Sen. Byron Dorgan (D-ND) declared at the hearing early this week that he is "going to ask the State Department what in the hell are they thinking." Somehow I don't think Rice will be any more forthcoming this time around.

Today's Must Read

Just in time to run during the Spring sweeps, the Pentagon has rolled out a slate of charges against five Guantanamo Bay detainees for conspiring in the 9/11 attacks. Kudos to the Convening Authority for beating expectations with a well-timed launch.

Unfortunately, the move does come shortly after one of the senior Pentagon officials working on the commissions was disqualified from dealing with Osama Bin Laden's alleged driver Salim Hamdan's case. For some reason, the judge didn't seem to appreciate Brig. Gen. Tom Hartmann's taste for "sexy" cases that grab the public's attention (he's obviously never tried to run a PR campaign himself). It was a black eye surely, but you know the old saying: there's no such thing as bad press. They are riding that wave.

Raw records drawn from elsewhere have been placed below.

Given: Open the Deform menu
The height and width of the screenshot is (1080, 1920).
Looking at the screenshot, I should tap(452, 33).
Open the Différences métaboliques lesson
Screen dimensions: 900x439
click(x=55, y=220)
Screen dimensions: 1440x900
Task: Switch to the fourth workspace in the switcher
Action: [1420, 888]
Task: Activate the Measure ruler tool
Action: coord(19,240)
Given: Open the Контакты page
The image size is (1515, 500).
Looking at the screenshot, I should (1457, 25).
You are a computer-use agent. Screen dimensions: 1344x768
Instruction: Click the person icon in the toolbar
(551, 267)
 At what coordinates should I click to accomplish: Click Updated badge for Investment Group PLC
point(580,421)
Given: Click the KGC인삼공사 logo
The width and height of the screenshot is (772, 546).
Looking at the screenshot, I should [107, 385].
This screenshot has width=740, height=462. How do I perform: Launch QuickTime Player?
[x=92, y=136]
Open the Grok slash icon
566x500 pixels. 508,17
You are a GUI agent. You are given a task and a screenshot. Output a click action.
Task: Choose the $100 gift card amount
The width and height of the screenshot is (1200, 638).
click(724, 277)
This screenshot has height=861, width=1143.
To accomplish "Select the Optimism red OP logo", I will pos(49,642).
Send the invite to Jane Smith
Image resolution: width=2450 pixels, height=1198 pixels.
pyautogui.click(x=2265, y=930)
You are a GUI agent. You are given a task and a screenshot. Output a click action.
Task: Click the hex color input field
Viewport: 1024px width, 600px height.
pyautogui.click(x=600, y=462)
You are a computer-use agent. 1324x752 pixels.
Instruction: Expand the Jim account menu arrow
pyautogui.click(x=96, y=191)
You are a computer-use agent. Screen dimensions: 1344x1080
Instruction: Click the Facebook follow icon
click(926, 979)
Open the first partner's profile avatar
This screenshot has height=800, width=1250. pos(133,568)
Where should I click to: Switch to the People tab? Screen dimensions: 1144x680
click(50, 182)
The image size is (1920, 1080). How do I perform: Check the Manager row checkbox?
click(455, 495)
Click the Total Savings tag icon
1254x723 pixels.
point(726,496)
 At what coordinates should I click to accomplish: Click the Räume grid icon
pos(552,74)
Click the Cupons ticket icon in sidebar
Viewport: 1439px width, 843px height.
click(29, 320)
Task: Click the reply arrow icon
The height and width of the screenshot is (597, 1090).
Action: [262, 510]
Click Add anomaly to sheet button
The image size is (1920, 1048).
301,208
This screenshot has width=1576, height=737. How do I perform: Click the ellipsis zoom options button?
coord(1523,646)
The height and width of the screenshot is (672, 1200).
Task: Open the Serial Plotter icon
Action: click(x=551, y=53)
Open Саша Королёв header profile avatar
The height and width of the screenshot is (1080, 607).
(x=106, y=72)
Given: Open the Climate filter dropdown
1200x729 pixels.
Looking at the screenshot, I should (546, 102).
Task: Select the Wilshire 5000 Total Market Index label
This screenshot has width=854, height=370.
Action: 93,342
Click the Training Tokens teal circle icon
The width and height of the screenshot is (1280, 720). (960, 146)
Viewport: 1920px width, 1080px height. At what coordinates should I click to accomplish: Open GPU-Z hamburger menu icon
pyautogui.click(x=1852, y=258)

Now, the naysayers will point to the fact that the nascent commissions are sure to drag on for possibly as much as a year before the actual trials begin. There are still plenty of kinks (allegations of torture, politicization, lack of due process, etc.). And then there's the small matter of the Supreme Court, which might overturn the applecart all over again in the near future. You can understand the frustration of the administration: they had hoped to roll out the trials before the 2006 election, and here we are in the run-up to the 2008 election, and the clock is ticking.

But all is not lost. The detainees should be arraigned in June. And there should be frequent opportunities between now and November to remind the public of what's going on down there. Finally, justice is served.

Note: The Convening Authority Susan Crawford had planned to include charges against Mohammed al Qahtani, the supposed 20th hijacker, along with the other five, but Qahtani has been struck from the charging sheet. Now, Qahtani's lawyer has immediately jumped to the conclusion that Crawford's decision to dismiss the charges affirms "that everything he said at Guantánamo was extracted through torture -- or the threat of torture," and that his treatment was "so well documented and unconscionable that he is unprosecutable.'' But I gotta figure that this crew is sharper than that. Crawford can bring those chargers against Qahtani at any time. The 20th hijacker deserves his own unique launch, to be sure. Maybe in October?